◆ **Exercise instructions**
A: Check each statement against the court opinion on unemployment benefits below. Answer yes or no for each, and quote the words from the opinion that decide it.
(i) The Board analyzed the claimant's case under Section 402(b)(1).
(ii) In Jenkins, the court rejected an equal protection challenge.
(iii) Judge Reno wrote the decision in the Sturdevant Unemployment Compensation Case.
B: Copy out the stretch of the court opinion on unemployment benefits from "To support her" through "to terminate employment.", word for word.

The unemployment compensation authorities’ treatment of the case points up the very equal protection and due process problems lying at the heart of this appeal. The Bureau of Employment Security and the referee analyzed Claimant’s application for benefits in terms of Section 402(b)(1) and, after considering the reasons for her resignation, found that those reasons did not constitute the “cause of a necessitous and compelling nature” which Section 402(b)(1) requires in order for an employee who voluntarily terminates his employment to be eligible for benefits. The Board, however, analyzed the case under Section 402(b) (2) (II), which disqualifies all persons who quit for domestic reasons regardless of good cause considerations and, again, denied benefits to her.2

Claimant’s argument is two-pronged. First, she contends that by effectively preventing persons who quit their jobs for domestic reasons from showing that their resignations were motivated by necessitous and *346compelling canses, whereas persons quitting their jobs for any other reason may so argue, the statute establishes a classification which bears no rational relationship to any legitimate state interest and hence violates the guarantee of equal protection. Second, relying on Turner v. Department of Employment Security, 423 U.S. 44 (1975), and Cleveland Board of Education v. LaFleur, 414 U.S. 632 (1972), she maintains that Section 402(b) (2) (II) creates an irrebutable presumption that a domestic quit can never be for a necessitous and compelling reason — a presumption which, she alleges, is not universally and necessarily true and which, therefore, is offensive to the Due Process Clause which disapproves such presumptions and mandates that they be drawn as narrowly as possible.

To support her argument that the presumption is not universally true, Claimant points to the opinions of the Superior and Supreme Courts during those periods when the Law did not contain the absolute disqualification of all domestic termination employees3— cases in which Judges, led by Judge Reno in his landmark decision in Sturdevant Unemployment Compensation Case, 158 Pa. Superior Ct. 548, 45 A.2d 898 (1946), held that domestic circumstances can rise to the level of necessitous and compelling cause for a worker’s decision to terminate employment.

This Court has never ruled on the specific equal protection and due process arguments raised by this *347appeal, although we have decided related issues in Gilman v. Unemployment Compensation Board of Review, 28 Pa. Commonwealth Ct. 630, 369 A.2d 895 (1977), and Unemployment Compensation Board of Review v. Jenkins, 23 Pa. Commonwealth Ct. 127, 350 A.2d 447 (1976). In Gilman we held that the classification in Section 402(b) (2)’s proviso, whereby principal wage earners would receive compensation but non-principal wage earners would not, bears a rational relationship to the legitimate goal of compensating the severest instances of economic disruption following unemployment. "We did not reach the issue of whether an arbitrary system of discrimination resulted from the operation of Section 402(b)(2)(H) vis-a-vis Section 402(b)(1). In Jenkins, we rejected an equal protection challenge based upon the contention that Section 402(b)(2)(H) and Section 402(a) interacted so as to treat differently those who leave work for domestic reasons and those who refuse an offer to work for these reasons. The claimant there did not present, and we consequently did not consider, the possibility of the equal protection problem posed by the case at bar.

◆ **Supplied material**
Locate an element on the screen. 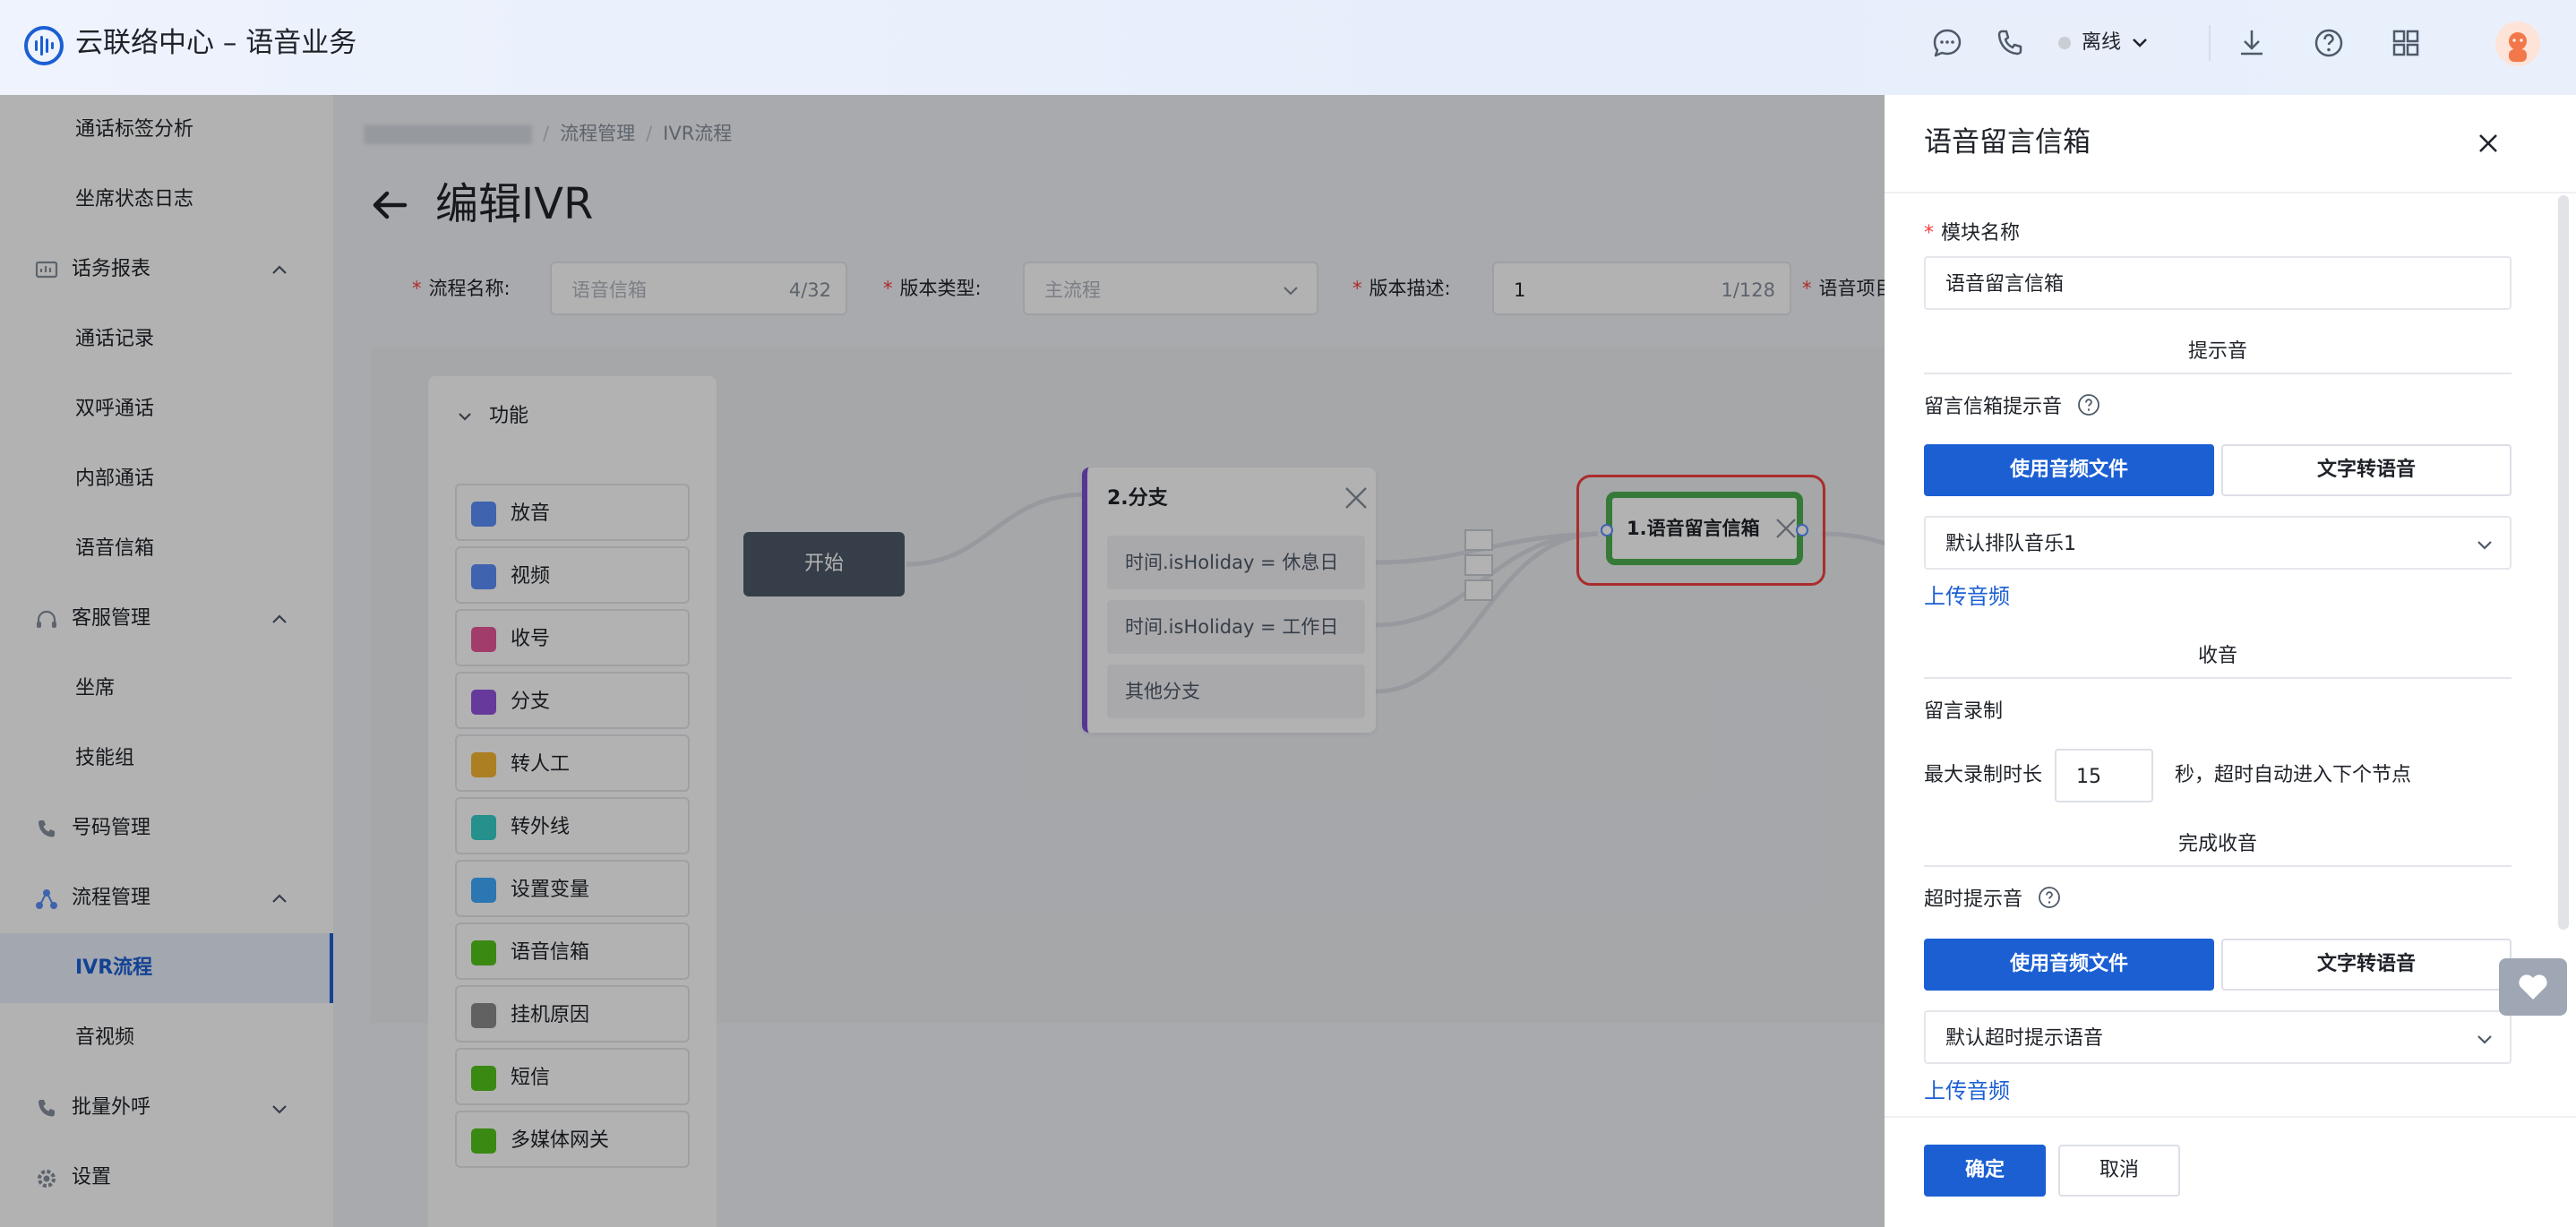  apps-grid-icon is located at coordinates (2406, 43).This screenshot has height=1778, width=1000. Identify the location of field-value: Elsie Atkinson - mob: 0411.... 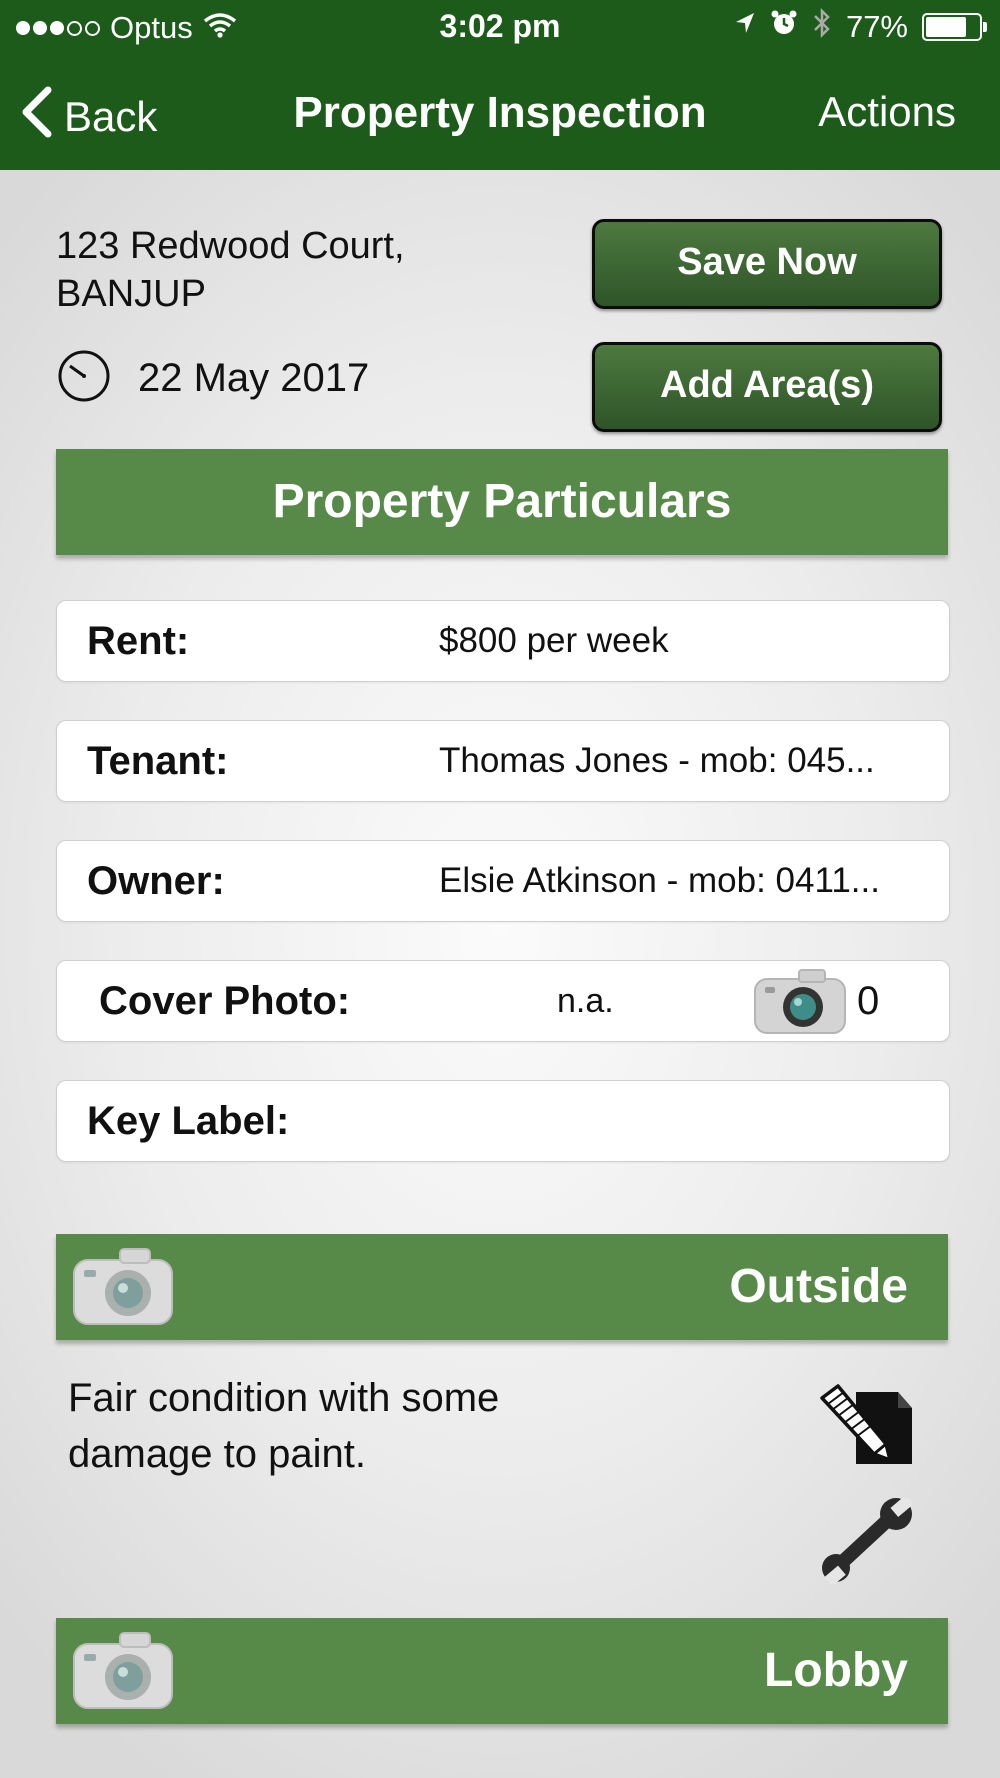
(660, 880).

◆ **Replies**
A:
(i) No: "The Board, however, analyzed the case under Section 402(b) (2) (II)"
(ii) Yes: "In Jenkins, we rejected an equal protection challenge"
(iii) Yes: "led by Judge Reno in his landmark decision in Sturdevant Unemployment Compensation Case"

B:
To support her argument that the presumption is not universally true, Claimant points to the opinions of the Superior and Supreme Courts during those periods when the Law did not contain the absolute disqualification of all domestic termination employees3— cases in which Judges, led by Judge Reno in his landmark decision in Sturdevant Unemployment Compensation Case, 158 Pa. Superior Ct. 548, 45 A.2d 898 (1946), held that domestic circumstances can rise to the level of necessitous and compelling cause for a worker’s decision to terminate employment.